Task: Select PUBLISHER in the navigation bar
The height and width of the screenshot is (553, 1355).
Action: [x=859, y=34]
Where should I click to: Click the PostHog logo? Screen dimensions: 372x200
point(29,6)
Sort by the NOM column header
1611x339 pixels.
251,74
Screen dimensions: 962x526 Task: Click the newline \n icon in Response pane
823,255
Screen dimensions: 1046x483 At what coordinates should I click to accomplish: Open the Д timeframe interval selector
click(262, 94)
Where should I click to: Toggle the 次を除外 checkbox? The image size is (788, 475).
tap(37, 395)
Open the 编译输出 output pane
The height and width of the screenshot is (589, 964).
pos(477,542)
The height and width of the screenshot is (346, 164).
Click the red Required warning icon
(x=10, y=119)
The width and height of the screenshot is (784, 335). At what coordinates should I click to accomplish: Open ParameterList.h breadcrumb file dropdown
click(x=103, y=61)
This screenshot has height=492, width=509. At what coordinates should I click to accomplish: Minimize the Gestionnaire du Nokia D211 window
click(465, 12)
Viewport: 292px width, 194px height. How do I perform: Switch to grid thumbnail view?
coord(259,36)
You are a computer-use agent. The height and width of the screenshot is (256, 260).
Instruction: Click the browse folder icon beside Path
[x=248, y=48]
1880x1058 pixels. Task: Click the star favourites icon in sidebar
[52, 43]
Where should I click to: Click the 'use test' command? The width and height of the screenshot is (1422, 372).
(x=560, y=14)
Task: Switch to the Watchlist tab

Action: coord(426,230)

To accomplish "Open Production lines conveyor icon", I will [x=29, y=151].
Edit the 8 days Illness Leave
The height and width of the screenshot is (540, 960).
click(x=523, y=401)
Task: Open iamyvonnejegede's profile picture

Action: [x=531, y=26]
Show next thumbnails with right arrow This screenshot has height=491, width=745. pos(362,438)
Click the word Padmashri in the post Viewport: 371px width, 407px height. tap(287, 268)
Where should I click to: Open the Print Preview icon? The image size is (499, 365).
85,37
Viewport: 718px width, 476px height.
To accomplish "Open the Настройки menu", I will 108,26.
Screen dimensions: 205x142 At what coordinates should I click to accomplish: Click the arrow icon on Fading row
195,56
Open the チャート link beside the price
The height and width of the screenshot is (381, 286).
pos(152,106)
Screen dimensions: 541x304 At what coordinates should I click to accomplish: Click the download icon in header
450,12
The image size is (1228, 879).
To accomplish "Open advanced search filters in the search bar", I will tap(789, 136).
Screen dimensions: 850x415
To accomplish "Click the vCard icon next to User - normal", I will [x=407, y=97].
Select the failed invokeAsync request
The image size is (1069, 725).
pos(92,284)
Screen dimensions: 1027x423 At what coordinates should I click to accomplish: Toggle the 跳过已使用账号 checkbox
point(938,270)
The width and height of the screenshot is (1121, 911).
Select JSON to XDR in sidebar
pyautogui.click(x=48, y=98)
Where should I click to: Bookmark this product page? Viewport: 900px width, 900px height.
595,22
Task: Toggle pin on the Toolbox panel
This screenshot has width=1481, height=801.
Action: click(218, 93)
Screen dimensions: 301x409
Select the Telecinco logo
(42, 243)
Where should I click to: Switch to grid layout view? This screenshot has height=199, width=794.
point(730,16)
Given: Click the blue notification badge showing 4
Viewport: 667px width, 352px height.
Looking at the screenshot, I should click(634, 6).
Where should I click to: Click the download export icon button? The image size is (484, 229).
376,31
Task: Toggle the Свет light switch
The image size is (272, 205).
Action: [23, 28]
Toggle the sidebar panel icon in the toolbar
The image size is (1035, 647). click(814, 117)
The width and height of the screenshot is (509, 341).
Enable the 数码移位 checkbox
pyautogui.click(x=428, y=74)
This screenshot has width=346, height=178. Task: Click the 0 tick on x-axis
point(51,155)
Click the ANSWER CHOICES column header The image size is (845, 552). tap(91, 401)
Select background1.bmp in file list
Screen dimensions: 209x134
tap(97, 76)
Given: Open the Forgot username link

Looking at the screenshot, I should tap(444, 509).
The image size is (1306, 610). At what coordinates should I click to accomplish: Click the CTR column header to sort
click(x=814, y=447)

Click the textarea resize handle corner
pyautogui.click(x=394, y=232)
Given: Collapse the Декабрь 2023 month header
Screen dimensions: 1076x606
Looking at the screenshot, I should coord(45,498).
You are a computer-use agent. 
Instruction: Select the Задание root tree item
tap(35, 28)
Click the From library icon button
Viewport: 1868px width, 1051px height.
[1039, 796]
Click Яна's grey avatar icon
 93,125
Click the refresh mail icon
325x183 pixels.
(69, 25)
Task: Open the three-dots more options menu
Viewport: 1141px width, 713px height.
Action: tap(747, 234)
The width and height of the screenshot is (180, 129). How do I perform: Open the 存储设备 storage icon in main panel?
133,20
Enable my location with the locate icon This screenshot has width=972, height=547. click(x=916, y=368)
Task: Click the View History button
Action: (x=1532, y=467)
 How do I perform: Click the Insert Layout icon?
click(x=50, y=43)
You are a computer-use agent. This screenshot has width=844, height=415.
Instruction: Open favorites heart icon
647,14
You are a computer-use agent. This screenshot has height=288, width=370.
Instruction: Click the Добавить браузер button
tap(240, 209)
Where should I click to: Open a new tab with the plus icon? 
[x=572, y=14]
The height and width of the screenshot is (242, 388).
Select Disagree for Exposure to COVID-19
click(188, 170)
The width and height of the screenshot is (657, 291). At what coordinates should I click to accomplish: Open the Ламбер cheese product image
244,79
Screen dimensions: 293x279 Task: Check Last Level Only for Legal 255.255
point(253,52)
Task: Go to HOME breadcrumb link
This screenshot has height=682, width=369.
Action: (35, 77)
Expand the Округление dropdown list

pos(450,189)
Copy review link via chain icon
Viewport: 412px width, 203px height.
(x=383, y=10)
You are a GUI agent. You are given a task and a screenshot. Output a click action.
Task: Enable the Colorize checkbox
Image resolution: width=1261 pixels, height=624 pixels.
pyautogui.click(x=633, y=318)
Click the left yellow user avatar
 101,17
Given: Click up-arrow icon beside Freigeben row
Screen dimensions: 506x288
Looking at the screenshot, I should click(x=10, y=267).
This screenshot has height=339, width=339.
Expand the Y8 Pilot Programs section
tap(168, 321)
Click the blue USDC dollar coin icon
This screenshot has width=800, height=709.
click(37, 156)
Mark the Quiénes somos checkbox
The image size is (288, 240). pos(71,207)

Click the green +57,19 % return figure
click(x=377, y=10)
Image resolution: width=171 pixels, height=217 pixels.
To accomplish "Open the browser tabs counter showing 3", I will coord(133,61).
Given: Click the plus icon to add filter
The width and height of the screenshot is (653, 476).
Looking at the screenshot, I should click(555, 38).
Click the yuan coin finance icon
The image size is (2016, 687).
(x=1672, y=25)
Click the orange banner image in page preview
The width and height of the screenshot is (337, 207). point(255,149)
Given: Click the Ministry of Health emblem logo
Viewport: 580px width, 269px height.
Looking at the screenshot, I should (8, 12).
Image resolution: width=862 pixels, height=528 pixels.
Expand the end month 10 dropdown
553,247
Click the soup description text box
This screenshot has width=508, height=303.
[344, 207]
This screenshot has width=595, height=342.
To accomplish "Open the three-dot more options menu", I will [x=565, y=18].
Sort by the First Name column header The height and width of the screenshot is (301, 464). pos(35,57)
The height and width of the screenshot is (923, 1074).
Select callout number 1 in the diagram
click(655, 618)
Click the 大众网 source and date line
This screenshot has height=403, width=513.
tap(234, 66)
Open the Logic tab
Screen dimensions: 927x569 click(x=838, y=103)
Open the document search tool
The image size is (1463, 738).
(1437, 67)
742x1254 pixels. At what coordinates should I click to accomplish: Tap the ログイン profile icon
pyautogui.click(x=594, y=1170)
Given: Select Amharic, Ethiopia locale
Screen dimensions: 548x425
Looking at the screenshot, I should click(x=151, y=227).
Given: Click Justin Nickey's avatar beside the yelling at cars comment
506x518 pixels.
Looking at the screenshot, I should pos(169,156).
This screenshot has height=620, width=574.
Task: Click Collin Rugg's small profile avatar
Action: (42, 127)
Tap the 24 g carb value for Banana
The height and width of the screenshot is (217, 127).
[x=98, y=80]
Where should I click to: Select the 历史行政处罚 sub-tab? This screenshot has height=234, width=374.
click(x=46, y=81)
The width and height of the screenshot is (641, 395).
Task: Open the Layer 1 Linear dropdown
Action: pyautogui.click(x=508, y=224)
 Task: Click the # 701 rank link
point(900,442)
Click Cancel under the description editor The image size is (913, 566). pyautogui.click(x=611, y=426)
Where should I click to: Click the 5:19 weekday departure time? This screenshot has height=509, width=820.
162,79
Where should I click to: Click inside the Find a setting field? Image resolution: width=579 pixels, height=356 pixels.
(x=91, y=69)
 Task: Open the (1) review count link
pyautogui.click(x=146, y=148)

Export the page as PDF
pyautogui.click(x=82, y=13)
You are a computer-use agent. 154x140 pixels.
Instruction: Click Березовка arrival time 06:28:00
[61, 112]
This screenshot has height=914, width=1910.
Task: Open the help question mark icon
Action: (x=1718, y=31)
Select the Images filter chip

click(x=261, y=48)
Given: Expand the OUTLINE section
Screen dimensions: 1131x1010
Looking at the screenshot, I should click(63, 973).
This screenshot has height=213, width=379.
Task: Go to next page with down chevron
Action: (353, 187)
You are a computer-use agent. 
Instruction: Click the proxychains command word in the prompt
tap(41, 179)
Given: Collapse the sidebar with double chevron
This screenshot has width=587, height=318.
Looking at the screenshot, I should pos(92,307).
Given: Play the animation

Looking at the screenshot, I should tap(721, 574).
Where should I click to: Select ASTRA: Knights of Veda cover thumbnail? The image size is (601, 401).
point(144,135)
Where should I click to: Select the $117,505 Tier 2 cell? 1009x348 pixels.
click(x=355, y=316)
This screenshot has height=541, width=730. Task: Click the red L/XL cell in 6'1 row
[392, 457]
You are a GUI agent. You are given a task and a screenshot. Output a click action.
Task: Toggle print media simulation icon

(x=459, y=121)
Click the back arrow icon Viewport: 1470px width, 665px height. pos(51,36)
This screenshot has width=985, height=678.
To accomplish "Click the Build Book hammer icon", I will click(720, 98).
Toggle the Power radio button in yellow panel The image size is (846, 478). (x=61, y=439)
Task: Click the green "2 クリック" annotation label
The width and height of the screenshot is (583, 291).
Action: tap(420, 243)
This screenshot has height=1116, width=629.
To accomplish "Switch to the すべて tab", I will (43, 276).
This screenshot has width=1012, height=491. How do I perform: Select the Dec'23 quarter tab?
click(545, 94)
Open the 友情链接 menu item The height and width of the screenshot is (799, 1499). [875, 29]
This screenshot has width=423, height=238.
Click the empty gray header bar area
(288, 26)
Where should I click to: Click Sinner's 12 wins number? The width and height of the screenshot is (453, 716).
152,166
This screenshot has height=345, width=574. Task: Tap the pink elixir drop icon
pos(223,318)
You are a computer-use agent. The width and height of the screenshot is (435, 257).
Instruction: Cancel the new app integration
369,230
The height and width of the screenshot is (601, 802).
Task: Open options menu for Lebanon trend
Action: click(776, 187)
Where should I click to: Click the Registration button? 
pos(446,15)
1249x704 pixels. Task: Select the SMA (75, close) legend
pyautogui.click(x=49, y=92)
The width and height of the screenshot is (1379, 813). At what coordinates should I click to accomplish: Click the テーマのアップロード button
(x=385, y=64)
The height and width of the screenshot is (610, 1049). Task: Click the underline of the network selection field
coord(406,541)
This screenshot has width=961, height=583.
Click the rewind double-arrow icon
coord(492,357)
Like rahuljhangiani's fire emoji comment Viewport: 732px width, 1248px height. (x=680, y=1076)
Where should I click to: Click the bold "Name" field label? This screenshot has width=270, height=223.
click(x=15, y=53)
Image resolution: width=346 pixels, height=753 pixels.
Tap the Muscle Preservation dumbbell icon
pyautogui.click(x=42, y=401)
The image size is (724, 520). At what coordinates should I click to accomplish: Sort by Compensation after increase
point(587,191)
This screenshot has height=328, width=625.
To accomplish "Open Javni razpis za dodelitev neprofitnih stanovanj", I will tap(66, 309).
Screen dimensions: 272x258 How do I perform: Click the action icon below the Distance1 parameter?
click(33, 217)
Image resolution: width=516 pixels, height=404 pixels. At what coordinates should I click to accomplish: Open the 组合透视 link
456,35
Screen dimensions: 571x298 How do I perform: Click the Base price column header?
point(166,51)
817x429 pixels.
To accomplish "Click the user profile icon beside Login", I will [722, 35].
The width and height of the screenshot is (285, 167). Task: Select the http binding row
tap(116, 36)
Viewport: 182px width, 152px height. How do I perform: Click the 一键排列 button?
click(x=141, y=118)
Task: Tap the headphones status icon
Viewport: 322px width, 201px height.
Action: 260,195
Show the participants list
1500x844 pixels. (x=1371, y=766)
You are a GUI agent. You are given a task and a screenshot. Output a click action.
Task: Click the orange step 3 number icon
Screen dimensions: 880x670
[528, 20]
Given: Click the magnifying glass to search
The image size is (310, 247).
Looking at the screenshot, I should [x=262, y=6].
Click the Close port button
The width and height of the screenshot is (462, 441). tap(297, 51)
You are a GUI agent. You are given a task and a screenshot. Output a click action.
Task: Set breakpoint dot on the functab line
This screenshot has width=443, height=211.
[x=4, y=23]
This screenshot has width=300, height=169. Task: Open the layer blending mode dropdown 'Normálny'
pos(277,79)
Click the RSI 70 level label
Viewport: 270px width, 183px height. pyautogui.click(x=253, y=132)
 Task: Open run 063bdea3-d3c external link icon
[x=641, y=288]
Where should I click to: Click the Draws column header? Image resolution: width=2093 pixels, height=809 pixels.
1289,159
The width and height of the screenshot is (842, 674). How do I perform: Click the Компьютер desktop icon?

Work request — The lines above from the one with "Task: Open iamyvonnejegede's profile picture" through the one with "Click the word" are to be duplicated exactly, ends included, with nothing added.

Answer to this task —
Task: Open iamyvonnejegede's profile picture

Action: [x=531, y=26]
Show next thumbnails with right arrow This screenshot has height=491, width=745. pos(362,438)
Click the word Padmashri in the post Viewport: 371px width, 407px height. tap(287, 268)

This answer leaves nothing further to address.